According to Illyes: "AI agents and LLMs in general would have had an easy life on Web 1.0. Reading through a bunch of LinkedIn posts about what you 'need' to do for LLMs and LLM enhanced automations that can handle ambiguity (which ai agents are and I'll die on that hill), if sites used relatively good HTML and no JavaScript (or SSR), both base model training, and web and agentic RAG would be a piece of cake from raw data processing perspective."

The irony is deliberate. LinkedIn in 2026 is saturated with posts advising marketers and developers what they "need" to do to make their sites readable by AI systems - adopt llms.txt, implement structured data, configure robots.txt for AI crawlers, optimize for RAG retrieval. Illyes is pointing out that all of this effort is remedial. It addresses a problem that would not exist, or would be substantially smaller, if the web had maintained the structural simplicity it had in its first decade.
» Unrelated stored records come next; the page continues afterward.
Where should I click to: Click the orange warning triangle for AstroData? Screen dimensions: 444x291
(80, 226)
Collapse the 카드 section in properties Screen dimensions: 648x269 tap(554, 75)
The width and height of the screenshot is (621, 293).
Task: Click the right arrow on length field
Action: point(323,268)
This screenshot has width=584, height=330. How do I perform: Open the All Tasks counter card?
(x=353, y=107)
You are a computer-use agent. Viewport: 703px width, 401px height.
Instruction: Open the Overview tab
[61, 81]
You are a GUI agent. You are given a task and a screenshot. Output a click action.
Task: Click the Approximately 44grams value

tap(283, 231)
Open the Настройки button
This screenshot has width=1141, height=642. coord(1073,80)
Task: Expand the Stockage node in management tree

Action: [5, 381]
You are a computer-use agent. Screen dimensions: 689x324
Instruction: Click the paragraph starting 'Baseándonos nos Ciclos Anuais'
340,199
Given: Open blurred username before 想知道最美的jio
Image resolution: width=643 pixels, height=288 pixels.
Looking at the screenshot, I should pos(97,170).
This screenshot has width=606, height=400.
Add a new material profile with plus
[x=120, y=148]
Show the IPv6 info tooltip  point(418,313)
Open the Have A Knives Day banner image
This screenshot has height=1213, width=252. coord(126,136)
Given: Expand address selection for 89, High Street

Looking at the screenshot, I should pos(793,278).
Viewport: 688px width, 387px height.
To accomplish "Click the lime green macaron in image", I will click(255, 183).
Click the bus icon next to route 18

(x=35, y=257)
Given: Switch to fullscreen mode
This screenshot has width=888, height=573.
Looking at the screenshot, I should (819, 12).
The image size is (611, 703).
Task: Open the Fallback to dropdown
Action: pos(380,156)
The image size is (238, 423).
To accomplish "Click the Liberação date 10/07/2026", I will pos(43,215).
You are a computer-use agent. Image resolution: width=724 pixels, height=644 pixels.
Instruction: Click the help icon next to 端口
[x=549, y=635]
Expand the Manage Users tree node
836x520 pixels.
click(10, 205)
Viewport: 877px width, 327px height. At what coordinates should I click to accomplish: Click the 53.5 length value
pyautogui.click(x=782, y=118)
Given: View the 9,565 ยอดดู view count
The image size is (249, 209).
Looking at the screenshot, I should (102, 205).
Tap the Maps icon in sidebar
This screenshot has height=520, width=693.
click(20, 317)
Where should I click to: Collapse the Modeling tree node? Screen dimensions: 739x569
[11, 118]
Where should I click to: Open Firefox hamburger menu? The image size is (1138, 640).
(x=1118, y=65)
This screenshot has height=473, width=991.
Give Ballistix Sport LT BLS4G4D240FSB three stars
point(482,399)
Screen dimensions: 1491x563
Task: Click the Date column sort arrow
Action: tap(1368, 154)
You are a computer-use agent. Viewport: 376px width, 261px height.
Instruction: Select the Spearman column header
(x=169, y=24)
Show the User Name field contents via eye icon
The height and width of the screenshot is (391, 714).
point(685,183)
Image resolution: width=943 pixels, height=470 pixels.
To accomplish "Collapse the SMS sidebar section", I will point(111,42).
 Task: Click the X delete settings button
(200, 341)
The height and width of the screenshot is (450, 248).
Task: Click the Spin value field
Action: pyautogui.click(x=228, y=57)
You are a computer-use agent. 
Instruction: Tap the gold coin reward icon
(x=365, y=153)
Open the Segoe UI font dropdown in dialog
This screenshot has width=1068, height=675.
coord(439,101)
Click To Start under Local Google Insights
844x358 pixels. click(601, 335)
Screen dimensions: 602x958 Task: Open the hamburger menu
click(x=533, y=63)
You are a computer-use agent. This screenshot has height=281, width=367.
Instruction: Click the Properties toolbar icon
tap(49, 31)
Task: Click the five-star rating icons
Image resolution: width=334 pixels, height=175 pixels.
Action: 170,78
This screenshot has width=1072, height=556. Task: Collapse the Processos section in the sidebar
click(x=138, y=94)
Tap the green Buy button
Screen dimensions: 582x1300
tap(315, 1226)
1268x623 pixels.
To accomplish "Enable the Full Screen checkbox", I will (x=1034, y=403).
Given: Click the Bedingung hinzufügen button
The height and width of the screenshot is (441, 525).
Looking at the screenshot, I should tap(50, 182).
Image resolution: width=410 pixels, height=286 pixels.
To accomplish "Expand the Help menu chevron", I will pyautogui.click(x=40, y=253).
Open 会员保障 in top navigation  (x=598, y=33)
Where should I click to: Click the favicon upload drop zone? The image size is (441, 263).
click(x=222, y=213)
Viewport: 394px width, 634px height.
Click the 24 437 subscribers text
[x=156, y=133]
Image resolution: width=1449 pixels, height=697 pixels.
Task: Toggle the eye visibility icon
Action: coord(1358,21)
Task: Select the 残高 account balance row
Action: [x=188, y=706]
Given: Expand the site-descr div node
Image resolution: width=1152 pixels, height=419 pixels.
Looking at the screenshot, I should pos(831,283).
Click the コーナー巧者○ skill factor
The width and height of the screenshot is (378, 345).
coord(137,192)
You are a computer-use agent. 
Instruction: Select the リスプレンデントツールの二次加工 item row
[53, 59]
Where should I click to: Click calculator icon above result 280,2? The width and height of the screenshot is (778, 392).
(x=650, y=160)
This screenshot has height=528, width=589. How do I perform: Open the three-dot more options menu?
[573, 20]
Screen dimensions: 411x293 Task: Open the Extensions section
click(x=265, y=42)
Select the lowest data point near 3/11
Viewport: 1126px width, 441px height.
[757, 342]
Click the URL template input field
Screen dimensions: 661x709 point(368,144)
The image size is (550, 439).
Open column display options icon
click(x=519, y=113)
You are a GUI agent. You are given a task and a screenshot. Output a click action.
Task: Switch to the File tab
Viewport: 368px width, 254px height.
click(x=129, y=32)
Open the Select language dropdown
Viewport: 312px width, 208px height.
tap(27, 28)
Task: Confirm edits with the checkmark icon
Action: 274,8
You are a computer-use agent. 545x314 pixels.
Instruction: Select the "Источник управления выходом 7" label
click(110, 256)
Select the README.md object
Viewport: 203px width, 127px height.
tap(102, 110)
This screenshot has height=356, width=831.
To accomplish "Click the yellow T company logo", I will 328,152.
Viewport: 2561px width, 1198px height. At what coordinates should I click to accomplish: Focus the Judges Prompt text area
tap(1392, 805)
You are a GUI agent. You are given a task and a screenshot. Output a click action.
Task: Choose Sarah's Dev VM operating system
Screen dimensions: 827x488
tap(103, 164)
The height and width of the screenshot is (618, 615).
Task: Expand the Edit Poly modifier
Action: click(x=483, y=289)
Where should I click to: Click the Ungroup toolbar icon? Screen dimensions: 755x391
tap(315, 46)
He is not making a technical recommendation for what to do today. He is making a structural observation about how the web got to a place where agentic RAG - the process by which AI agents retrieve and use live web content to ground their responses - is a non-trivial engineering challenge in 2026.

The RAG problem with modern HTML

Retrieval-augmented generation (RAG) is the mechanism that allows an LLM or AI agent to pull current information from the web rather than rely solely on its training data. It is the backbone of AI search features, agentic task completion, and real-time knowledge retrieval. The process sounds straightforward: fetch a page, extract the text, feed it to the model.

The reality is more complicated. A large share of the modern web delivers its content via JavaScript that executes in the browser after the initial HTTP response. The raw HTML returned by the server contains little or no readable text - just script tags, framework bootstraps, and empty container elements. The actual content appears only after a JavaScript engine runs, makes API calls, and populates the DOM. For a human browser, this is invisible. For a crawler or RAG retrieval system that reads the raw HTTP response, the page is effectively blank.

Server-side rendering (SSR) solves this: the server executes the JavaScript before sending the response, so the initial HTML contains the full rendered content. Illyes' parenthetical "(or SSR)" acknowledges this as the practical path for sites that have already committed to JavaScript frameworks. But SSR is not universal. Many sites built on React, Vue, Angular, and similar frameworks rely on client-side rendering by default, and retrofitting SSR is a non-trivial engineering task.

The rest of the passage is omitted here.